Je ne sais pas si vous avez lu l’article jusqu’au bout, mais j’en doute : il est assez accablant pour la gauche, ce qui ne surprend pas, dans la mesure où Dimitri Casali se situe très à droite sur l’éventail politique.
« ...vous êtes vous posé la question d’où venait cette richesse que vous évoquez ? »
Beaucoup à la base, de notre intelligence, de notre savoir accumulé, de notre inventivité, de notre dynamisme, de notre capacité/volonté d’entreprendre.
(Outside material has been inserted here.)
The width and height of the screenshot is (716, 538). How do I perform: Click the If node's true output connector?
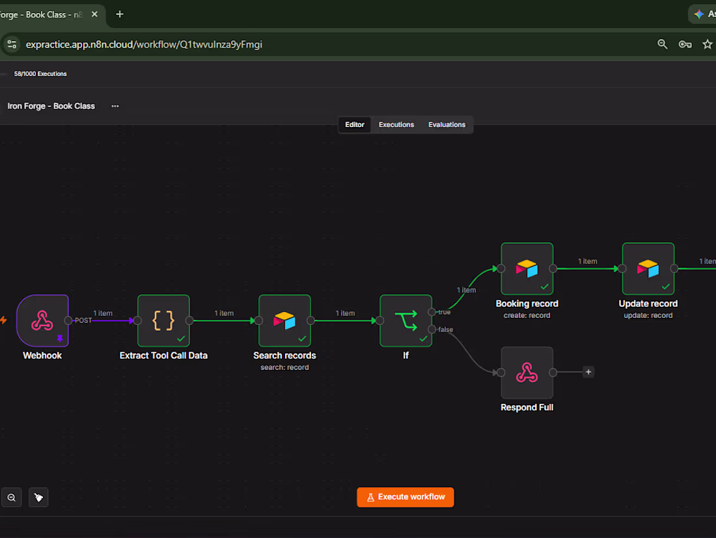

Je lisais, l’autre jour, un texte sur ce que seraient devenus les pays africains, s’ils avaient exploités eux-mêmes leur ressources naturelles, mais pour cela encore aurait-il fallu qu’ils sachent qu’elles existaient et, le cas échéant, qu’ils sachent quoi en faire...
Dans Libération d’aujourd’hui, on découvre que, vingt-sept ans après la fin de l’apartheid, l’Afrique du Sud est devenue un pays africain comme les autres, rongé par la corruption et le clientélisme « ...la corruption, que Ramaphosa a promis de combattre, n’a pas touché que le chef de l’Etat. C’est l’ANC tout entier qui semble avoir vendu son âme et sombré dans un système de clientélisme généralisé. Zuma laisse une formation politique en ruine, divisée, et dont l’image a profondément été endommagée auprès de la population. Son ombre risque de planer longtemps sur le parti de la lutte anti-apartheid. »
@Olivier « Disons que c’est ce qu’on essaye de nous faire croire, il faut bien justifier l’immigration de peuplement, n’est-ce-pas ? »
Mais, en fait, ça ne justifie rien du tout. En considérant l’état du monde, on peut très bien répliquer que si nous avons certes des ancêtres africains, l’essentiel, c’était quand même de s’extirper de la négritude.